Ce petit nuage dissipé, on se retrouve sur Spam et ProtestSong, dont les refrains monosyllabiques se prêtent à merveille à l’interprétation chorale. On s’en donne à cœur joie sur des Spam ! explosifs à souhait. Sur Protest, chacun expectore des Rhââââ ! libératoires jaillis du plus profond des entrailles. A cette occasion, je constate que Protest est passé à travers les mailles du filet, et que ce doit être le seul titre dont la voix n’ait pas été réenregistrée.
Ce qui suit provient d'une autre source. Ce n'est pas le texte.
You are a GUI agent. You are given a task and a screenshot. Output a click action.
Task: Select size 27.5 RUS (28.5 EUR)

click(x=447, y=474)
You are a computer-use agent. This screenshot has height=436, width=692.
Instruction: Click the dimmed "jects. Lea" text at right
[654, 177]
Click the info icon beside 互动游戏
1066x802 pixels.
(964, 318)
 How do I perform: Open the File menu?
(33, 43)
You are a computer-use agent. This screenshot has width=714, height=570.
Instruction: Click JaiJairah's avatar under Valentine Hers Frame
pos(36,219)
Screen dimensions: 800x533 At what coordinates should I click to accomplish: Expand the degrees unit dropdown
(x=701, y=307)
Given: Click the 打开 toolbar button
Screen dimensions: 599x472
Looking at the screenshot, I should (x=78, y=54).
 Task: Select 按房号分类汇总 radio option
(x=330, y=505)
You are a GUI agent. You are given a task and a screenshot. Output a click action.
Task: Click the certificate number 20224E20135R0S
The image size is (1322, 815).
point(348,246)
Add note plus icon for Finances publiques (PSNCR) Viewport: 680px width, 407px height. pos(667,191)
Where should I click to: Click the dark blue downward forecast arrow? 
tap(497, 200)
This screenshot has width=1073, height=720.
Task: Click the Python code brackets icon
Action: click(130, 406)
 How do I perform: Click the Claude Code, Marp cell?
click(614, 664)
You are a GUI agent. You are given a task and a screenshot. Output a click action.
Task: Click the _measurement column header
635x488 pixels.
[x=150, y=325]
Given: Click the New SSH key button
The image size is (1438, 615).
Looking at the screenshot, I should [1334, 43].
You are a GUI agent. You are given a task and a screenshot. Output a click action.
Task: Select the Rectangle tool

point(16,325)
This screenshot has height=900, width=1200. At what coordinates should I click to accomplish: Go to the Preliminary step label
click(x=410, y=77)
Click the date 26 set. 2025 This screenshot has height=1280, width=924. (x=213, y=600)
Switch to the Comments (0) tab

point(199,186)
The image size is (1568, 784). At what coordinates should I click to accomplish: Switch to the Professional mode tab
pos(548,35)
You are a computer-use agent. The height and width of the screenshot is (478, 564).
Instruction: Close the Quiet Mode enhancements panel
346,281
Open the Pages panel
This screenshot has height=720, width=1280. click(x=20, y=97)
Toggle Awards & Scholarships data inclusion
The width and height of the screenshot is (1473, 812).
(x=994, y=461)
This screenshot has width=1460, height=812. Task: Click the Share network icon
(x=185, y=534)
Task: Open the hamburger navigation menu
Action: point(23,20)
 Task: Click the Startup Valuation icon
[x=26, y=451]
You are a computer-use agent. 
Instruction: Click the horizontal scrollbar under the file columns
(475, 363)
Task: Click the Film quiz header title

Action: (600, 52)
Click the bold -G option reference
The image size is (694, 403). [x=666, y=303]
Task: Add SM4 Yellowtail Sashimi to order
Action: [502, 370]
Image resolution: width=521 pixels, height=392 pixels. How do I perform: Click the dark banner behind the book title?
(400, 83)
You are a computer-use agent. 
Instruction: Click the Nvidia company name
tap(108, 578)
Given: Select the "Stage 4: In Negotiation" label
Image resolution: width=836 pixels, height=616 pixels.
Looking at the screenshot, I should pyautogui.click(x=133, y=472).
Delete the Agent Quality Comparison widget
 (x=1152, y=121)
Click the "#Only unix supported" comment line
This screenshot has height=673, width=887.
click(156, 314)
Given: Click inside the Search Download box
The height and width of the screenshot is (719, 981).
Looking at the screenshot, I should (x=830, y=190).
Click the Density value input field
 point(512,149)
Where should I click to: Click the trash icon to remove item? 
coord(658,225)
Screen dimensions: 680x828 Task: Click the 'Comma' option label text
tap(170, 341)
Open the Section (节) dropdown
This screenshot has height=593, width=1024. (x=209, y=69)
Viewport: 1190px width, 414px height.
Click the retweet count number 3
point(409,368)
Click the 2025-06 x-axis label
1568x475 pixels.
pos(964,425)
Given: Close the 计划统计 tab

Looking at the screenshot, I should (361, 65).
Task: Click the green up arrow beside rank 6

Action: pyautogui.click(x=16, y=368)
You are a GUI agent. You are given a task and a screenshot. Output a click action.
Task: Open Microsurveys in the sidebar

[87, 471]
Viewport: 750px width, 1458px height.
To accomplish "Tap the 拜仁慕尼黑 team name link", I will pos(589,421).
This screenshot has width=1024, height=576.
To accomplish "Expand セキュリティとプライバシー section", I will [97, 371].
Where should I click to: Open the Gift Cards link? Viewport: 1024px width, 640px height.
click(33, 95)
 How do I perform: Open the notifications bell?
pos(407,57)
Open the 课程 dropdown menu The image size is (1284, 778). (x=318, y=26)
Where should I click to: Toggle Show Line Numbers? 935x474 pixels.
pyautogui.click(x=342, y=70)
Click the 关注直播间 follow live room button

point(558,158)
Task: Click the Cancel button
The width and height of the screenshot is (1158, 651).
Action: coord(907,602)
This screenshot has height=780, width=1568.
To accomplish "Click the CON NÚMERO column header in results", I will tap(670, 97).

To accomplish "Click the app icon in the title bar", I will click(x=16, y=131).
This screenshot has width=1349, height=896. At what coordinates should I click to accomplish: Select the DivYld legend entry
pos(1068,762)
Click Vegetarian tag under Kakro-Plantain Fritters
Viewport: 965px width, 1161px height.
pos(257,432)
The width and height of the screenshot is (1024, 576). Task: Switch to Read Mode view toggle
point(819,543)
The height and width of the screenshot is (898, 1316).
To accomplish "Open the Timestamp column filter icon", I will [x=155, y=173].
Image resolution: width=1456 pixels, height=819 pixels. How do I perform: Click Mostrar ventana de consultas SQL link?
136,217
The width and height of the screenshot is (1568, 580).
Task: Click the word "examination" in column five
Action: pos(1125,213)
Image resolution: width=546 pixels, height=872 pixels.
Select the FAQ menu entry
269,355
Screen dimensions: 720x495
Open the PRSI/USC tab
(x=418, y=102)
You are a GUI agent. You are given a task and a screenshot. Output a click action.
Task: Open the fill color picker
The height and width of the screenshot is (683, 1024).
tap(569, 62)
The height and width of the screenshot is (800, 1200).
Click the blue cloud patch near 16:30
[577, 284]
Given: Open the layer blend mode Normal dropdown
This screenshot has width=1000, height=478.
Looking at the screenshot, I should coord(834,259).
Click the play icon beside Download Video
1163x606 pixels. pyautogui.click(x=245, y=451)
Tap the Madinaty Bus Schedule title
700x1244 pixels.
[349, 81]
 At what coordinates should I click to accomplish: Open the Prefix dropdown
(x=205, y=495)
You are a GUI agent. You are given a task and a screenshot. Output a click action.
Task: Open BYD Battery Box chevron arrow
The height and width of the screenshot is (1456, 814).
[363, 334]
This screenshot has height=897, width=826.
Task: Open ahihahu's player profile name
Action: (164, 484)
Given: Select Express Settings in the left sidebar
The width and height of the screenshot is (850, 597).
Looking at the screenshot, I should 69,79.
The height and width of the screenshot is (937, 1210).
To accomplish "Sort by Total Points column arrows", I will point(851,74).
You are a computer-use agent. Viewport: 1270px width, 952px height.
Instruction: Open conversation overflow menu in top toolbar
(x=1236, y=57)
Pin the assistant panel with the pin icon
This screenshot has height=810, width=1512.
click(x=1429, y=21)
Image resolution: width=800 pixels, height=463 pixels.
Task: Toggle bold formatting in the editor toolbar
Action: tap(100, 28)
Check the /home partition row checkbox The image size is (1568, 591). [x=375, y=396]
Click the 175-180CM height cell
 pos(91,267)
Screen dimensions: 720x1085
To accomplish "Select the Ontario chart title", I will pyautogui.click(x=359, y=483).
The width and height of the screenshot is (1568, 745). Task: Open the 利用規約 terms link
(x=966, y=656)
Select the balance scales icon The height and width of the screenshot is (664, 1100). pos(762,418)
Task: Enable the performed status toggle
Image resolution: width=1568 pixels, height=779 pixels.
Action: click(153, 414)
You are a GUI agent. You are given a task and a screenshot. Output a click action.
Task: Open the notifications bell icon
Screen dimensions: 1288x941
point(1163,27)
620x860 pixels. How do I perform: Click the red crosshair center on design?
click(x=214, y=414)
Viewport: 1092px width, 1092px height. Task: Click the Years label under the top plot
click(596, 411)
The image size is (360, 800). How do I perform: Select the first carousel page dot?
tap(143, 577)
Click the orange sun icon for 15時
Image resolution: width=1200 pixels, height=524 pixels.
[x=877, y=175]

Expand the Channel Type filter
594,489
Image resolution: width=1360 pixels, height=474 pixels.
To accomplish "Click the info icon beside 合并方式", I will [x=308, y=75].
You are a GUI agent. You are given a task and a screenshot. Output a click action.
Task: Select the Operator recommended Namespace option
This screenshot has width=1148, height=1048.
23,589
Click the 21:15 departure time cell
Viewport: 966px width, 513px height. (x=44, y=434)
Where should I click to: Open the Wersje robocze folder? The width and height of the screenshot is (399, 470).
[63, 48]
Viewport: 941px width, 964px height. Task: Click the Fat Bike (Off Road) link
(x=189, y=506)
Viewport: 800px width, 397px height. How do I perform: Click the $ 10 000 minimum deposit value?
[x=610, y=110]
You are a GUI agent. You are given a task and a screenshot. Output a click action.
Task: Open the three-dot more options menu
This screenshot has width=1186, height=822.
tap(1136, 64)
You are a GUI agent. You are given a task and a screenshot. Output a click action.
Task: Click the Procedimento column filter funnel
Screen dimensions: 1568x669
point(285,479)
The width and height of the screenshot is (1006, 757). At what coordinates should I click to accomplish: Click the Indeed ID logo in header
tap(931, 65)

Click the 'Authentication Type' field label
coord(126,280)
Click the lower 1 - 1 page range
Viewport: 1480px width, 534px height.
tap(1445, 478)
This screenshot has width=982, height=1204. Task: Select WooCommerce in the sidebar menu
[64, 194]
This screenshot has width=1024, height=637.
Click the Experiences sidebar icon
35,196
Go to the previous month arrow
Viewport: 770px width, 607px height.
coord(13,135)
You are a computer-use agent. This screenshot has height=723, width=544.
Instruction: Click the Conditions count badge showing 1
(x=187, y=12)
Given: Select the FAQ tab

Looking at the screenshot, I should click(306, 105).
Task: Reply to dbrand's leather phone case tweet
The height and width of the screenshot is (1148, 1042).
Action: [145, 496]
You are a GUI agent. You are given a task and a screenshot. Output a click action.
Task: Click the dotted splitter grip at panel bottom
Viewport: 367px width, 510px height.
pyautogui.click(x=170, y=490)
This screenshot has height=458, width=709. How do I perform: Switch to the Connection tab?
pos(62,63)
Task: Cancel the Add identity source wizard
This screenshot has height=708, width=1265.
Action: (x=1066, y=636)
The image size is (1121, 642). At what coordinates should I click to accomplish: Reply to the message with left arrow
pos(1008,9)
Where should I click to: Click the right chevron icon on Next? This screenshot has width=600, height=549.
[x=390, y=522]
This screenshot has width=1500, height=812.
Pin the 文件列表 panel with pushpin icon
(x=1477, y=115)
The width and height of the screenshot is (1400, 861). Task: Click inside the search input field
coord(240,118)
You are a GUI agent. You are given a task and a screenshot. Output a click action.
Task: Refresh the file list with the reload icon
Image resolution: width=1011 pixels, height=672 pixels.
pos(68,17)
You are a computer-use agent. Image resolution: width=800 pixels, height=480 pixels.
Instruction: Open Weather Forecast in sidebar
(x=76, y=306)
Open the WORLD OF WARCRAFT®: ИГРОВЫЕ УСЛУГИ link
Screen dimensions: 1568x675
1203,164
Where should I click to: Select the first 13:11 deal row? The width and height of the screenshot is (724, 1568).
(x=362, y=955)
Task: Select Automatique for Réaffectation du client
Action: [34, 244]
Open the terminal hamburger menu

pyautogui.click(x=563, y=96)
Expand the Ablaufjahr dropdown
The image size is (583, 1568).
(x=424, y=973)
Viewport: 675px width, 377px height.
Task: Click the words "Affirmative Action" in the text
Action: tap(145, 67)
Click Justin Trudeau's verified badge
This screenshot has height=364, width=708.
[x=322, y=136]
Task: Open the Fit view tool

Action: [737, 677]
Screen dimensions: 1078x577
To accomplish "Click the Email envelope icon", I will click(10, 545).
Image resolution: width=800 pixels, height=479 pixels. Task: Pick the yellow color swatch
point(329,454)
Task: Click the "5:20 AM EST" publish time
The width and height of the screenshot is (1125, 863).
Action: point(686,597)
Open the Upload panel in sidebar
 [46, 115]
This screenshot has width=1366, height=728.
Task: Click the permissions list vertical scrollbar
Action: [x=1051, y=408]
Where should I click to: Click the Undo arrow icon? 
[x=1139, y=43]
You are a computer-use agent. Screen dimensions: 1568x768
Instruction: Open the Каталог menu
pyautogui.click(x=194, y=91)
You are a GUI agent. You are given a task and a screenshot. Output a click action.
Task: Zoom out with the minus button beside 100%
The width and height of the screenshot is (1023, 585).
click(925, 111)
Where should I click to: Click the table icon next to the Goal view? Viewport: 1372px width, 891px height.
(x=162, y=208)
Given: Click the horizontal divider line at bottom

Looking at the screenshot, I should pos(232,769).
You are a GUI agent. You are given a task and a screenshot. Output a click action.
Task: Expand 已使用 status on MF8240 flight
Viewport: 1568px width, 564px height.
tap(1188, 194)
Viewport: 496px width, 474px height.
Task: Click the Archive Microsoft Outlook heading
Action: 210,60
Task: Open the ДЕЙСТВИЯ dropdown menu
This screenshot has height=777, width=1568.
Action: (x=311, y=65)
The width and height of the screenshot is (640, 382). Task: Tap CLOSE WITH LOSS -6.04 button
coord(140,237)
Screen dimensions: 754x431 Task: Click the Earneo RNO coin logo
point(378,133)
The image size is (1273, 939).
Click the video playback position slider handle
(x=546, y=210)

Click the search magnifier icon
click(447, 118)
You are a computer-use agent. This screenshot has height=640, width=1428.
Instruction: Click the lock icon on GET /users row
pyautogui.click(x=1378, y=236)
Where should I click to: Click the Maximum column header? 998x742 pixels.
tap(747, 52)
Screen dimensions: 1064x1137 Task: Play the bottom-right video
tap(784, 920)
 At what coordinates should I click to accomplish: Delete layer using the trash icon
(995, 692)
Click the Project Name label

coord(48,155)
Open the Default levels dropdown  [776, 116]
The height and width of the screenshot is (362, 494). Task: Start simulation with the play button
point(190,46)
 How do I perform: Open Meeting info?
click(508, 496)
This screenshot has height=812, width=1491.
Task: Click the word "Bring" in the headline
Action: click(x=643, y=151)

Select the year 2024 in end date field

Il se trouve que l’interprétation live envoie de bonnes vibrations, ce qui la rend intéressante, cependant on sent très bien la différence de prise de son, ce qui pourrait nuire à l’homogénéité du CD. En toute logique, il faudrait donc que je réenregistre cette partie, en espérant retrouver les accents convaincants de la version live.

Pour faire un rapide bilan, que reste-t-il pour finaliser ce CD ?
- Refaire la voix de Oublie,
- Refaire quelques parties de guitare que Jako juge un peu floues,
- Refaire un peu de basse,
- Enregistrer les cinq chœurs restants,
- Mixer le tout.

Verrions-nous enfin la lumière au bout de cette longue courbe qui débouche sur la sortie du tunnel ?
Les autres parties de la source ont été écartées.